DPDK CI discussions
 help / color / mirror / Atom feed
From: Aaron Conole <aconole@redhat.com>
To: jspewock@iol.unh.edu
Cc: ci@dpdk.org,  alialnu@nvidia.com,  probb@iol.unh.edu,
	 Adam Hassick <ahassick@iol.unh.edu>
Subject: Re: [PATCH 1/1] tools: add get_reruns script
Date: Thu, 07 Sep 2023 08:56:00 -0400	[thread overview]
Message-ID: <f7tfs3qm9b3.fsf@redhat.com> (raw)
In-Reply-To: <20230905222317.25821-4-jspewock@iol.unh.edu> (jspewock@iol.unh.edu's message of "Tue, 5 Sep 2023 18:13:03 -0400")

Hi Jeremy,

jspewock@iol.unh.edu writes:

> From: Jeremy Spewock <jspewock@iol.unh.edu>
>
> This script is used to interact with the DPDK Patchwork API to collect a
> list of retests from comments on patches based on a desired list of
> contexts to retest. The script uses regex to scan all of the comments
> since a timestamp that is passed into the script through the CLI for
> any comment that is requesting a retest. These requests are then filtered
> based on the desired contexts that you pass into the script through the
> CLI and then aggregated based on the patch series ID of the series that
> the comment came from.
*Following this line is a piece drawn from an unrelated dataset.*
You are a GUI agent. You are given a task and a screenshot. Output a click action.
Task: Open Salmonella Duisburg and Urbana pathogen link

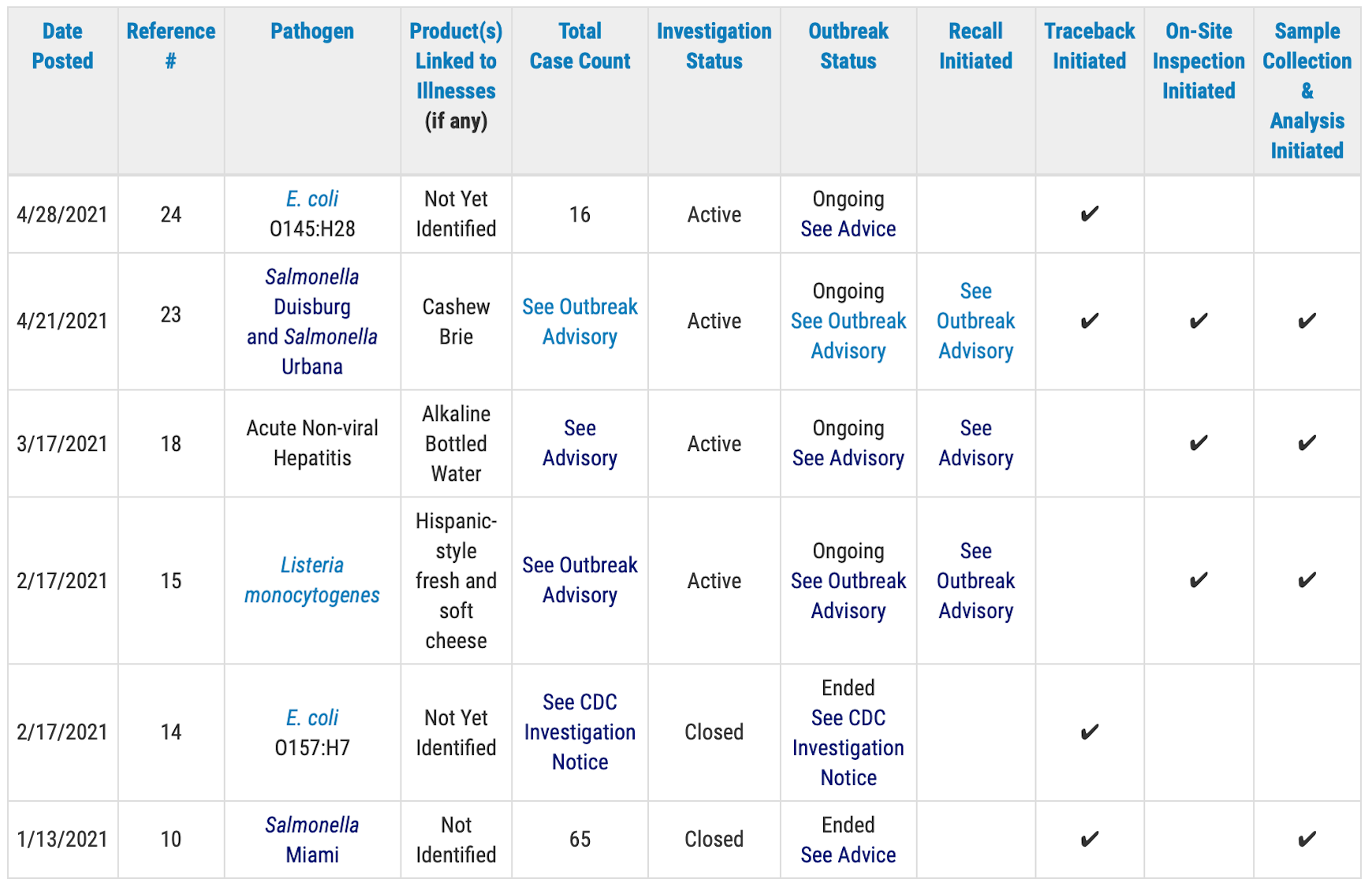[x=312, y=322]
This aggregated list is then outputted to a JSON
> file with a timestamp of the most recent comment on patchworks.
>
> Signed-off-by: Jeremy Spewock <jspewock@iol.unh.edu>
> Signed-off-by: Adam Hassick <ahassick@iol.unh.edu>
> ---

Thanks for the tool.

>  tools/get_reruns.py | 219 ++++++++++++++++++++++++++++++++++++++++++++
>  1 file changed, 219 insertions(+)
>  create mode 100755 tools/get_reruns.py
>
> diff --git a/tools/get_reruns.py b/tools/get_reruns.py
> new file mode 100755
> index 0000000..159ff6e
> --- /dev/null
> +++ b/tools/get_reruns.py
> @@ -0,0 +1,219 @@
> +#!/usr/bin/env python3
> +# -*- coding: utf-8 -*-
> +# SPDX-License-Identifier: BSD-3-Clause
> +# Copyright(c) 2023 University of New Hampshire
> +
> +import argparse
> +import datetime
> +import json
> +import re
> +from json import JSONEncoder
> +from typing import Dict, List, Set, Optional
> +
> +import requests

I think this block should be cleaned up a bit.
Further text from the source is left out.